Play These Fun Games
Are your sales or project management meetings getting stale? Need some fresh ideas for more interaction and engagement? Try these games out in your company to encourage ownership and growth, and to increase greater company wins!
How to save or make money on projects:
Play this game in your project management meetings when all the attendees have a money mindset present. Announce that you are simply going to go around the table and ask each person how they can save or make money on a project. The only rules are that Change Orders are off limits (because most PMs default to this being the only way to make money), and that when it is your turn, you have five seconds to answer (in order to keep the game moving and to start to eliminate some people in order to reach the end). All that is needed for each answer is a couple words – no need to explain. It should be at the pace of brainstorming. Have an administrator help record ideas during the session. The winner is the last one to blurt out an answer within the 5 second rule. In addition to bragging rights, you can announce that there will be some other monetary prize for the winner as motivation for participation and thinking hard. You could even have a team prize such as pizza at the next meeting or something that fits your culture if the group can get more than 100 bullet items. Hint: you can afford to have a pretty attractive prize here, as, if only 10% of this list gets incorporated in future projects, you’ll pay for that prize a hundred-fold over!

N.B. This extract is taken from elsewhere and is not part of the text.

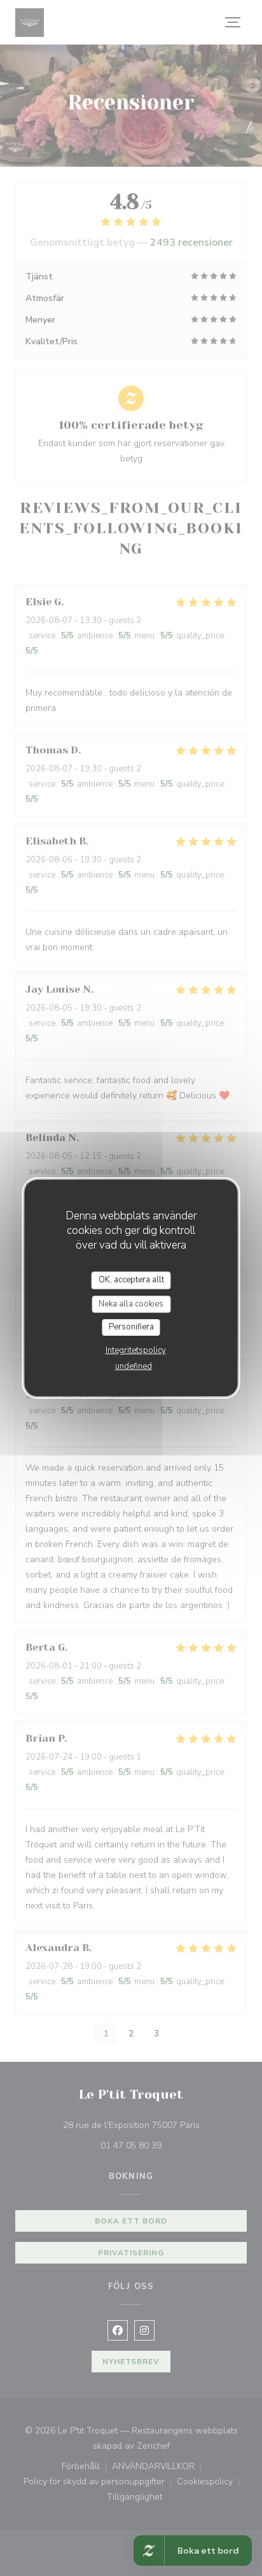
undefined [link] (133, 1366)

After the winner is determined, ask; “How many times are we saddled with a bad project from sales or estimating and just conclude that it is destined to be a bad job financially and there is nothing that can be done to save it? Well now, we have a giant list of tactics to put to use to try to recover with”. Circulate this list with everyone, and store it in a place where everyone can find it easily. On occasional future meetings, you can bring up this list again and ask for examples of who is incorporating some of these ideas. After some time when there is a majority of new people in this meeting, it can be repeated so this new group can call these their own and feel some personal connection to and ownership of. Record some notes in the original meeting as to what improvements could be made for this game in your specific organization for the future repeat occasions. Even though the content that the group creates may not be of the same quality as a textbook from academic professionals, the real value here is the thought process, accountability, and ownership that comes with peer participation. This experience will definitely stick with participants much longer than the content from reading a book.
Conduct a Pre-mortem
This is similar to above, but you can think of it as the opposite. While the above version may be best to conduct before very tight projects, this Pre-mortem version might be best for fat projects where individuals could become lazy and complacent, thinking nothing could possible go wrong.

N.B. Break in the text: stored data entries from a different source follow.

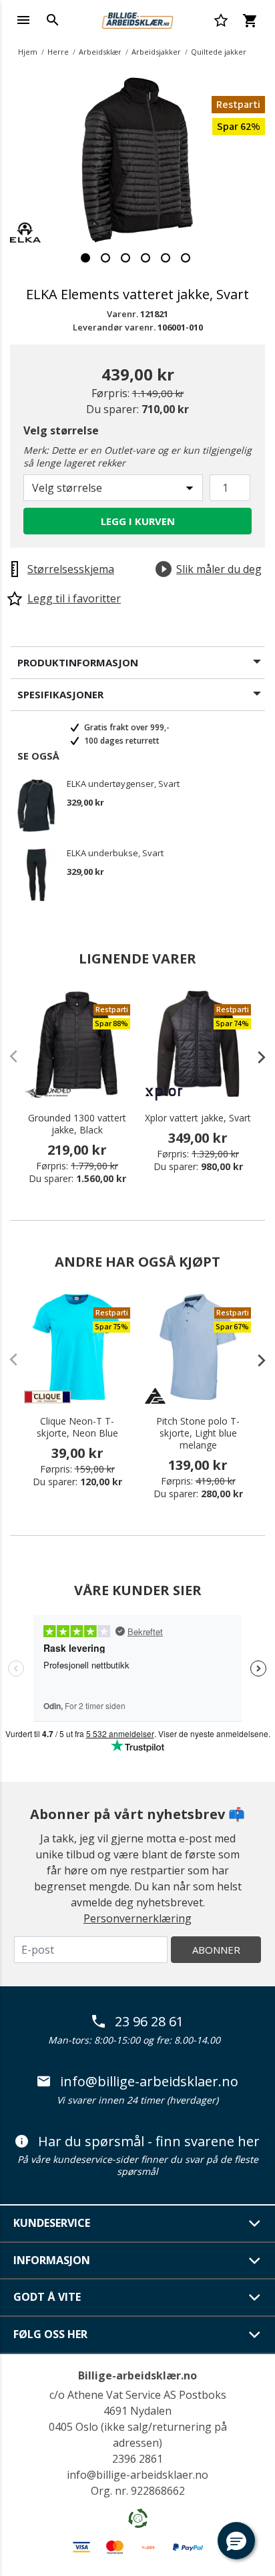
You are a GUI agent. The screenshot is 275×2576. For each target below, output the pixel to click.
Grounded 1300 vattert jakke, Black (77, 1124)
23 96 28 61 (149, 2021)
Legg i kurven (138, 521)
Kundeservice (51, 2223)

In this game version, the leader paints a very vivid and emotional image of the future. Start with painting a picture of the state of the world in a time frame right after this project is complete. Include something personal about a participant to make an emotional connection. “Imagine yourself in March, 20XX, we’ve elected a new president, and Sarah here (who is currently expecting) has seen her child take their first steps in their new home.” Continue this until everyone feels this future emotional state. Then, bring the project into vision and make it negative – something shocking that no one expects, because everyone thinks it is going to be an easy, slam-dunk project. “Our project is complete, but we lost 8 percentage points of margin, our customer hates us, and we had multiple safety incidents. How could this have happened?” And the game begins. Each person around the table has to give an example as to what would have led to these results. There will be answers such as; “We didn’t communicate”, or “We didn’t listen to the customer”. There will be plenty of uncomfortable answers that everyone will think; “This couldn’t really happen to us on this project, could it?” The same five-second rule applies as above. Finally, after the winner is awarded, ask the group; “Now, we are back in the present, and none of these negative outcomes have happened yet. How do we ensure these scenarios do not happen on our job?” The answer is obvious; ensure none of the items on this list plays out, and work to do the opposite of them. The more of an emotional connection and vivid description you can paint for the participants, the more impactful this exercise will be.

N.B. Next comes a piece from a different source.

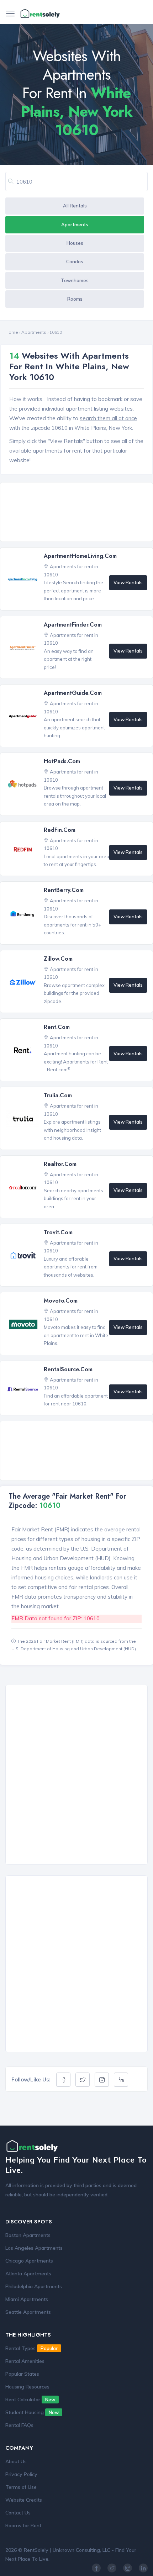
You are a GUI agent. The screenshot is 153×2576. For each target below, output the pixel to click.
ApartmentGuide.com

How to sell projects at a premium
This is very similar to the first game of “How to save or make money on projects”, but performed with the sales team, with the same rules and method of play. Hopefully, everyone hears new ideas to try out (none of us are as smart as all of us), but the real value again is the thinking process and ownership of these ideas to the group. They can be revisited occasionally in sales meetings and there could be discussion about how each person is using some of these new ideas. For extra impact, try to find one or two people before who have had success and let them elaborate in front of everyone to demonstrate the success and spread this peer pressure.
Why do I like my favorite vendor or subcontractor
This game could be played with different groups, such as sales, project managers, and preconstruction. The idea here is to go around the table and simply ask the group; “Why do you like working with your favorite vendor or subcontractor?” The same play rules apply as above. After you have run out of ideas and have crowned a winner, ask the group; “Now, how many of these tactics and strategies do you apply to your customer?” The answer and impact is again obvious. Like the other lists, this could be revisited occasionally with the group to ask about examples of how we are using these bullet items with their customers.
These are several examples of games that encourage creative group participation, growth, ownership, camaraderie, peer pressure and friendly competition. Participation is much more important than quality of answers, as ownership and recollection of good ideas is much better than forgetting or not even making note of great ideas. These fun games will push your groups and company to the next level. What other ideas for future games will your groups come up with that fit your company culture?